Exercise requirements
Starting at the line that contains "Off Road Parts (594, 56)" and ending with the last line of the material, write those lines out again, requests included, and add 60 to every number in the coordinates given as answers.

Excerpted data
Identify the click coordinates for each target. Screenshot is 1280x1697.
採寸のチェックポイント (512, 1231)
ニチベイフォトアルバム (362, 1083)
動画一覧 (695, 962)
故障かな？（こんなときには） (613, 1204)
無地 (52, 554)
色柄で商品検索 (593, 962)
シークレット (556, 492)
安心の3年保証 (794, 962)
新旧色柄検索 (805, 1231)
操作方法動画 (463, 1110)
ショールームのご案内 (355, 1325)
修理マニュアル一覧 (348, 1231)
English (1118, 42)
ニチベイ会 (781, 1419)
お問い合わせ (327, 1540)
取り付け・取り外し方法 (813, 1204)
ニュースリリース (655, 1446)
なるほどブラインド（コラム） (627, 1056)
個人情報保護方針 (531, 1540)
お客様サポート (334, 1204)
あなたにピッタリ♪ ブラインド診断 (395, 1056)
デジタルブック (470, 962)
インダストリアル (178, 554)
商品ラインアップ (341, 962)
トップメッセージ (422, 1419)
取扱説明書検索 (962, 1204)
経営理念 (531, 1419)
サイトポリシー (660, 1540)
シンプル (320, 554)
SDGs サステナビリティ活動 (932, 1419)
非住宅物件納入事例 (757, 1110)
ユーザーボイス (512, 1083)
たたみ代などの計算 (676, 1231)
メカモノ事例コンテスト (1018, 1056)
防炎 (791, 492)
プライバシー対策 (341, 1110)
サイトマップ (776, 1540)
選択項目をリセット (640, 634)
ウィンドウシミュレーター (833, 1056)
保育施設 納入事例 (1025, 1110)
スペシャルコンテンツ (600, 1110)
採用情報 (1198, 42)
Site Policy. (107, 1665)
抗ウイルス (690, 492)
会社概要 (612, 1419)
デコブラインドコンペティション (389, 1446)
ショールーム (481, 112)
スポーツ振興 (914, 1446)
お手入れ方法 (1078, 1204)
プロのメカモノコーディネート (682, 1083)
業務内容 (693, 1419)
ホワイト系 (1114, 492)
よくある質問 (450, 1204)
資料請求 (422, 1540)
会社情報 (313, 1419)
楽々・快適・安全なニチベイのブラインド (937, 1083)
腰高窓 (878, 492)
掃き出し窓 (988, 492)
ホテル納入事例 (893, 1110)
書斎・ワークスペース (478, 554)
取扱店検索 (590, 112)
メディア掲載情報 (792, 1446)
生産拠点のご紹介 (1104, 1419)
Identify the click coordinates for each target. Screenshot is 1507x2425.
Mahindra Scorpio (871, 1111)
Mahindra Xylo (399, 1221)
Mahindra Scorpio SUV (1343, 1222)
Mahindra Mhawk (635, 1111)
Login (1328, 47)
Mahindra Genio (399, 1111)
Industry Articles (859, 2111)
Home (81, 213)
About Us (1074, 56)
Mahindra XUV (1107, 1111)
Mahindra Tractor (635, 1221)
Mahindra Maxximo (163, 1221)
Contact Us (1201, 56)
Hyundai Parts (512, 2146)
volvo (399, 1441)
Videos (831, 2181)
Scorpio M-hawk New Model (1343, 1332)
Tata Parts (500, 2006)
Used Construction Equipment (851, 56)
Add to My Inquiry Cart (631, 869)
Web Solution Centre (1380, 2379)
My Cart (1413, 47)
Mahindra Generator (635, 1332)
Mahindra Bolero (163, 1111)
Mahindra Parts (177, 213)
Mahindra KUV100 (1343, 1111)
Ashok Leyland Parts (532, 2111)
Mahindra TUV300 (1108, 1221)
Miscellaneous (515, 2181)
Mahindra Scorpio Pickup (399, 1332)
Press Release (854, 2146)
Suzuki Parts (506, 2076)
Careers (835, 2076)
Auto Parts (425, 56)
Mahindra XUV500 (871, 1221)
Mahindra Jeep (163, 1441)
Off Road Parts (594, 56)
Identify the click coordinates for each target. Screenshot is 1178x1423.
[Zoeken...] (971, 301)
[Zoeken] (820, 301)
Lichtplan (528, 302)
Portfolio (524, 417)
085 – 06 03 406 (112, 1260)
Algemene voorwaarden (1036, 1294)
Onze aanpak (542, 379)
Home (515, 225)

Expected answer
Off Road Parts (654, 116)
Identify the click coordinates for each target. Screenshot is 1178x1423.
[Zoeken...] (1031, 361)
[Zoeken] (880, 361)
Lichtplan (588, 362)
Portfolio (584, 477)
085 – 06 03 406 (172, 1320)
Algemene voorwaarden (1096, 1354)
Onze aanpak (602, 439)
Home (575, 285)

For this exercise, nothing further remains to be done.